Of course, all force elements, including ground forces, have the opportunity in principle to seek the effects of mass without actually having to mass by leveraging modern technology to the fullest in quest of greater precision in force employment. But what was unique about modern air power as it first showed its hand in 1991 was that it had finally pulled well ahead of surface forces in its relative ability to do this, thanks not only to its newly-gained advantages in stealth, target-attack accuracy, and battlespace awareness, but also to its long-standing and enduring characteristics of speed, range, and flexibility. That, I would suggest, is the main legacy of air power’s transformation since Vietnam that we saw demonstrated for the first time in Operation Desert Storm.

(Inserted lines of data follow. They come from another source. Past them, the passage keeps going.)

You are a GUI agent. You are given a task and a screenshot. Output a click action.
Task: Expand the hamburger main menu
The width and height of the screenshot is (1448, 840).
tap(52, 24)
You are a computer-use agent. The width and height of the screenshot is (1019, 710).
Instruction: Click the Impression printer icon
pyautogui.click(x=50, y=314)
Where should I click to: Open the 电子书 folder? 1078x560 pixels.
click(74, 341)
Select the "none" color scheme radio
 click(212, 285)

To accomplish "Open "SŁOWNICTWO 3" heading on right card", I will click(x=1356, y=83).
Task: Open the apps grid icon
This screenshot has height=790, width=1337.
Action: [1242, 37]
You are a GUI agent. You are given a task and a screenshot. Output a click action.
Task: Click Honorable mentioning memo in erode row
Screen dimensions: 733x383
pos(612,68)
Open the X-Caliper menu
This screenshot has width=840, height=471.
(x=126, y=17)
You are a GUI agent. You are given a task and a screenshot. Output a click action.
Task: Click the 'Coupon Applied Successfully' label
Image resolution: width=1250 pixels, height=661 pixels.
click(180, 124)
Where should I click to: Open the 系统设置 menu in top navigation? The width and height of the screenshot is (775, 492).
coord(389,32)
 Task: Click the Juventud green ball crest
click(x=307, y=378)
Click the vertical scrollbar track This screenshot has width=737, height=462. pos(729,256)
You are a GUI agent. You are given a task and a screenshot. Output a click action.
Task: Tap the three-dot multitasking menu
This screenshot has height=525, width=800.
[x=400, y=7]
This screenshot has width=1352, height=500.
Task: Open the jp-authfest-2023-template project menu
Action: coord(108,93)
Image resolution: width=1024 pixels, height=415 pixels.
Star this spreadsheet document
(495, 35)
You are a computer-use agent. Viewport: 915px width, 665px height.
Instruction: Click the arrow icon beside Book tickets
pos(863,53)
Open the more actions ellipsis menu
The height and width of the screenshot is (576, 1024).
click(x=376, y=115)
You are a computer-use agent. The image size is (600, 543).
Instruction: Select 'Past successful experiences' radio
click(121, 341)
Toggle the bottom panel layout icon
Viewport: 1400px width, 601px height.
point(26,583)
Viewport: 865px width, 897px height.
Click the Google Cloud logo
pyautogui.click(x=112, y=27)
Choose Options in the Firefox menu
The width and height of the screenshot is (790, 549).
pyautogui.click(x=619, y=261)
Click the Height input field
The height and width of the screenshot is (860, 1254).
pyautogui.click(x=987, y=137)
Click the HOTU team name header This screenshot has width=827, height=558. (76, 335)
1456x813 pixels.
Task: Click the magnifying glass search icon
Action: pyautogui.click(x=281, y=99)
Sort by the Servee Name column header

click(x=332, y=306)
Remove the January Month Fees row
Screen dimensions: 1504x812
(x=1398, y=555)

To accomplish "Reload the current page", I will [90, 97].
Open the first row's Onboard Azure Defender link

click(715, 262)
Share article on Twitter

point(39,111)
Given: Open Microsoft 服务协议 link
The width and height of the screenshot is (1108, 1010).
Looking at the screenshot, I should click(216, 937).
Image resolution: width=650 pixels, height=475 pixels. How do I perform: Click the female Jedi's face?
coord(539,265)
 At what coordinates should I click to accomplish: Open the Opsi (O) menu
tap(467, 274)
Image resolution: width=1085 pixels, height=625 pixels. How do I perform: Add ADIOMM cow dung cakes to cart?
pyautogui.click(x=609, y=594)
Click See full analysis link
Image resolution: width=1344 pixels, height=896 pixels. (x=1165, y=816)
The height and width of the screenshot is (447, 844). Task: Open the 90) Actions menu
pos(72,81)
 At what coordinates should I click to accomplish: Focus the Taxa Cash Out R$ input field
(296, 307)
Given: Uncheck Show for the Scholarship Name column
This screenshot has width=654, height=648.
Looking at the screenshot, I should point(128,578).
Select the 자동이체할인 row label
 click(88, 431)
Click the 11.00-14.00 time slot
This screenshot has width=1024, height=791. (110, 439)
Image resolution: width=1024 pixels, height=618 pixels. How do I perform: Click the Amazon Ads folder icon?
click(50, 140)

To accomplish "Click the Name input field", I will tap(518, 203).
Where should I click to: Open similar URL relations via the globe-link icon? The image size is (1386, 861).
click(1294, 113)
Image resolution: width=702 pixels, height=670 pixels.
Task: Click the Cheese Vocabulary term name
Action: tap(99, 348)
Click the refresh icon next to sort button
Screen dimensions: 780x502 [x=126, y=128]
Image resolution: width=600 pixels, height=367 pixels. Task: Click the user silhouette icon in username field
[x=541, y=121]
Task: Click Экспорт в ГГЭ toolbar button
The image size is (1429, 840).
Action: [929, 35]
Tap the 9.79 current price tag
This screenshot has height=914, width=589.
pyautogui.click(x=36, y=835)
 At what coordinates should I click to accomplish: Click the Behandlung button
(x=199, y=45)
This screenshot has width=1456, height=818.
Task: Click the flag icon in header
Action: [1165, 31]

Dr Benjamin S. Lambeth is a Non-Resident Senior Fellow at the Centre for Strategic and Budgetary Assessments in the US. He assumed this position in July 2011 after a 37-year career as a Senior Research Associate at the RAND Corporation, where he remains an adjunct associate. Before joining RAND in 1975, he served in the Office of National Estimates at the Central Intelligence Agency. A civil-rated pilot, Lambeth has flown or flown in more than 40 different types of fighter, attack, and jet trainer aircraft with the U.S. Air Force, Navy, Marine Corps, and with eight foreign air forces worldwide. He also attended the USAF’s Tactical Fighter Weapons and Tactics Course and Combined Force Air Component Commander Course, the Aerospace Defense Command’s Senior Leaders’ Course, and portions of the Navy Fighter Weapons School (TOPGUN) and Marine Aviation Weapons and Tactics Instructor’s Course. In 2008, Lambeth was appointed by the Secretary of Defense to serve an eight-year term as a member of the Board of Visitors of Air University, which he completed in 2016. He is a member of the Council on Foreign Relations, the Air Force Association, the U.S. Naval Institute, the Association of Naval Aviation, the Red River Valley Fighter Pilots Association, and the Editorial Advisory Boards of Air and Space Power Journal and Strategic Studies Quarterly. He is the author of numerous books including The Transformation of American Air Power (2000), which won the Air Force Association’s Gill Robb Wilson Award for Arts and Letters in 2001. His most recent book is Airpower in the War against ISIS (2021).